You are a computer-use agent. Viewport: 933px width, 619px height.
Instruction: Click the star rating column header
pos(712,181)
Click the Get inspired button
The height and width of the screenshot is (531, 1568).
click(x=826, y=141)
__________
## [GIVEN INSTRUCTION]
Copy every line of the material above without changing a single character.

## [EXPECTED ANSWER]
You are a computer-use agent. Viewport: 933px width, 619px height.
Instruction: Click the star rating column header
pos(712,181)
Click the Get inspired button
The height and width of the screenshot is (531, 1568).
click(x=826, y=141)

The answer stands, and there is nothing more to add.